My thoughts of the week, not all pickleball

Big news last week for paddle nerds and players who use the popular JOOLA Gen3 paddles: USA Pickleball announced they’ve been de-certified and removed from the USAP approved paddle list. USA Pickleball’s statement was bureaucratic and vague but apparently the de-certified paddles are too powerful and potentially dangerous. The paddles can’t be used in USAP sanctioned events. JOOLA says it was an administrative error, that the company submitted the wrong paddles for testing. That sounds hard to believe.

It’s kind of a big mistake and a hassle for tournament players who shelled out $280 for the JOOLA paddle. But of course better than someone getting hurt.

During Ben Johns first year as a professional pickleball player in 2018, he earned $50,000. He made $250,000 in 2021. This year the #1 ranked player in men’s doubles and mixed doubles is making $2.5 million from his pickleball salary and endorsement deals, he told CNBC. “We haven’t reached the top,” Johns, 25, said. “I think there’s still an upward trend.”

When I began reporting on television newscasts in 1977, we used the term “breaking news” when a story was fresh and developing. You know, actually breaking. Since the cable news ratings wars began decades ago years stories that are 12 hours old are called “breaking news.” News managers and consultants think viewers will be more interested. I think they’re wrong.

While I’m complaining about broadcasters, I’ve mentioned this before but still hear it regularly. Television sports executives need to tell their on-air staff to stop describing a great play as “unbelievable.” As a smart news manager of mine once told our staff, “After 9-11, nothing is unbelievable. So never use that word again.”

I think Major League Baseball’s blackout policy makes no sense. Games on the regional sports networks of the Atlanta Braves and Cincinnati Reds are blacked out in my home TV market of Asheville. Does MLB think if I can watch those teams' games that I will attend fewer games in person? I live more than 200 miles from Atlanta’s Truist Field and 360 miles from Great American Ballpark in Cincinnati. I think the policy is misguided and greedy.

In rec pickleball, if I’m not 100 percent sure that the other team’s shot is out, I play it. I’m sure I’ve played countless balls that were out by an inch or two. What the heck, it’s only rec play.
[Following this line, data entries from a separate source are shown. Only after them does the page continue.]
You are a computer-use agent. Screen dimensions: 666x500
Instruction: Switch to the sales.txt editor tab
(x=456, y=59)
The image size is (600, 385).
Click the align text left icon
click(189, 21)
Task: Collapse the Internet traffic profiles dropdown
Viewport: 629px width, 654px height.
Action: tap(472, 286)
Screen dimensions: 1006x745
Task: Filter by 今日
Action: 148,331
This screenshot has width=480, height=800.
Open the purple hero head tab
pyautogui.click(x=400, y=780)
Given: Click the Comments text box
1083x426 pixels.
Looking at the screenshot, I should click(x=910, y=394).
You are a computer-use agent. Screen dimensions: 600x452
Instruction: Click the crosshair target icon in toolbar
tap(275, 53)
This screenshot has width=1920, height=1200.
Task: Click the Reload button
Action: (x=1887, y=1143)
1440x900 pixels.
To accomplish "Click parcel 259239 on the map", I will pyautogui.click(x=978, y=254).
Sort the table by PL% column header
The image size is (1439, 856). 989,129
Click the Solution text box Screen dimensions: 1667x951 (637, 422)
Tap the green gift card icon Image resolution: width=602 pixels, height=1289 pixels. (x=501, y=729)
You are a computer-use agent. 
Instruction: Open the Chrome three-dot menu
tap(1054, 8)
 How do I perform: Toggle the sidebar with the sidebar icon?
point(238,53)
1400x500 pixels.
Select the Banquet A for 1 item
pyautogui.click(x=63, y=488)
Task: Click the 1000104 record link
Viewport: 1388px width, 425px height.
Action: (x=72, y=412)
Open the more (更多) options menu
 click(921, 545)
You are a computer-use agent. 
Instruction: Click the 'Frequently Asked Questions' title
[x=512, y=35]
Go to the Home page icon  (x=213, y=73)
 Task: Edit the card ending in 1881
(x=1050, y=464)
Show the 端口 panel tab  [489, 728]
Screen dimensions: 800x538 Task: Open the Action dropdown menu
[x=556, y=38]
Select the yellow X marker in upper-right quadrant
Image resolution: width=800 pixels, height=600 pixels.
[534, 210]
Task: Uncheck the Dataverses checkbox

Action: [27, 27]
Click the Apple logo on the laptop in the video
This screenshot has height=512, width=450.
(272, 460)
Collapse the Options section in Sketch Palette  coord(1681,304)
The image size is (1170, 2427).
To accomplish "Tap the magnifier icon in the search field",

I do find it annoying when someone on the other side of where the ball lands argues an “out” call made by my partner or me.

I was informed a few months ago that I’ve been selected for induction into my high school’s distinguished graduates hall of fame. I hadn’t made this public until this week, after the alumni group’s president announced it on Facebook.

 My initial thought upon hearing the news was the famous line from Groucho Marx, “I don’t want to belong to any club that will accept me as a member.”

Seriously, I am deeply touched. I have many people to thank when I speak at the induction ceremony in October. People who believed in me, some of them no longer with us, who gave me a shot as a raw reporter almost 50 years ago, people without whom my career probably would have been much different.